CollegeClub, which operated a Web site targeting college students, had been seeking about $85 million in its IPO last year but was forced to file bankruptcy in August after failing to arrange its sale.

Boston-based rival Student Advantage purchased the company in a deal that was originally valued at $20 million but when completed in October turned out to be $7 million plus $1.4 million in Student Advantage stock.

Additional Partners

Andy Chedrick, chief financial officer for Enterprise Partners, San Diego’s largest VC firm, said companies with a proven business model and talented management have a better chance of getting the funding they need, but all the money may not come from the same firm.

Early investors may ask the company to go out and line up additional financing partners, including possible suppliers or allied technology providers before committing further investment, he said.

“It comes down to whether the management is willing to dilute its (equity) position,” Chedrick said.

Instead of accepting companies providing business plans with vague projections of Web site visits or Internet usage growth, venture capital firms are confining their portfolios to firms that show solid revenues and reaching profitability within four quarters, said Leo Spiegel, general partner with San Diego-based Mission Ventures.

“Before last year, a company might have gone public after its ‘A’ and ‘B’ round of funding,” he said.
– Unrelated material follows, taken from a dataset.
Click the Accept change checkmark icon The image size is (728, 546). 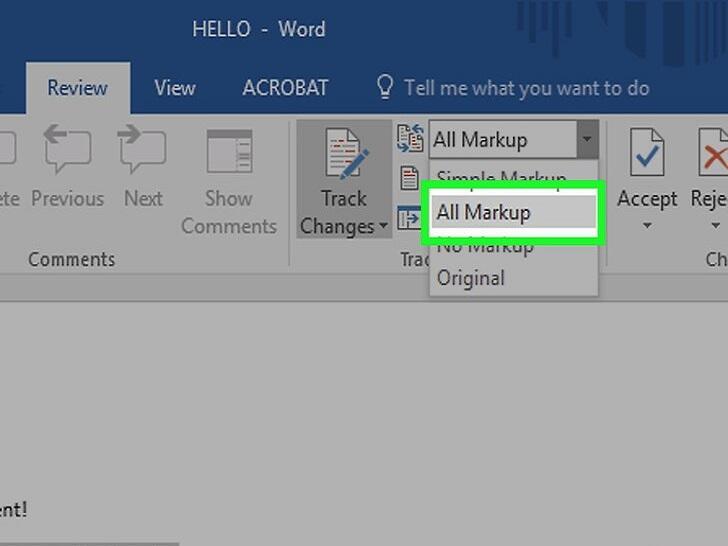647,152
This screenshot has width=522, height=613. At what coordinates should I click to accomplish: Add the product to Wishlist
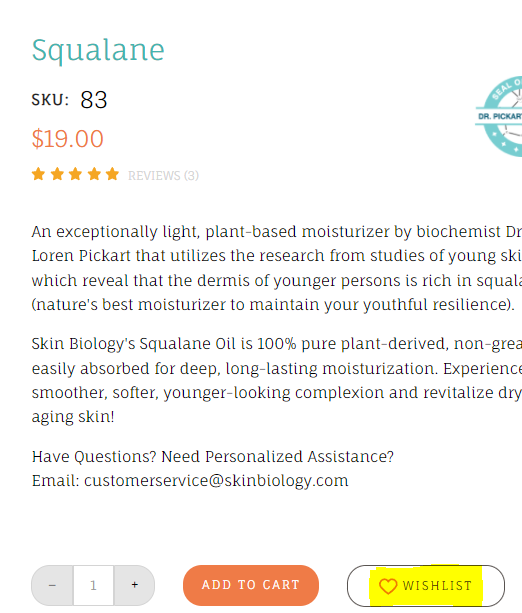426,586
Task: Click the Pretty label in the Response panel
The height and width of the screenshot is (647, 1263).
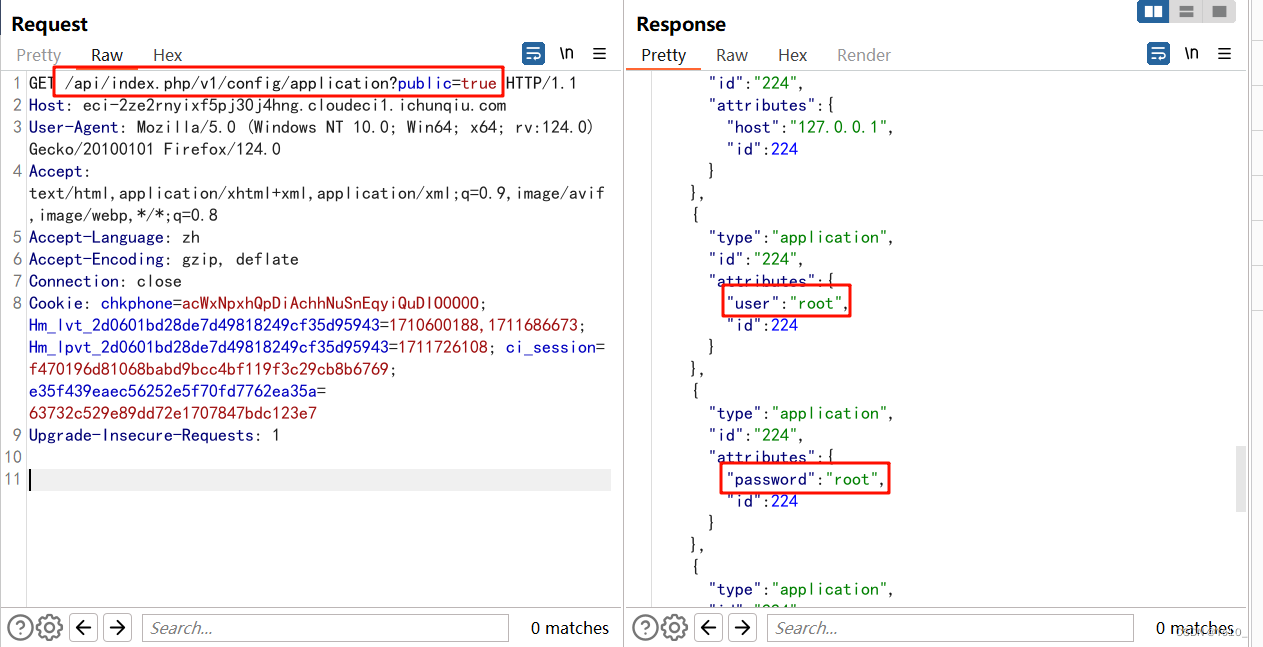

Today, startups likely will require a third and perhaps additional financing rounds before even considering issuing its IPO, he said.

But the fact remains good companies can usually get funded anytime, no matter how negative the stock market treats new technology issues, Spiegel said.

He said Stellcom, a San Diego wireless integrator, recently was able to attract $35 million in private capital investment.

“In this environment, there’s an ongoing filtering-out of those companies that will succeed from those companies that shouldn’t be around, and in the end it’s a healthy process.”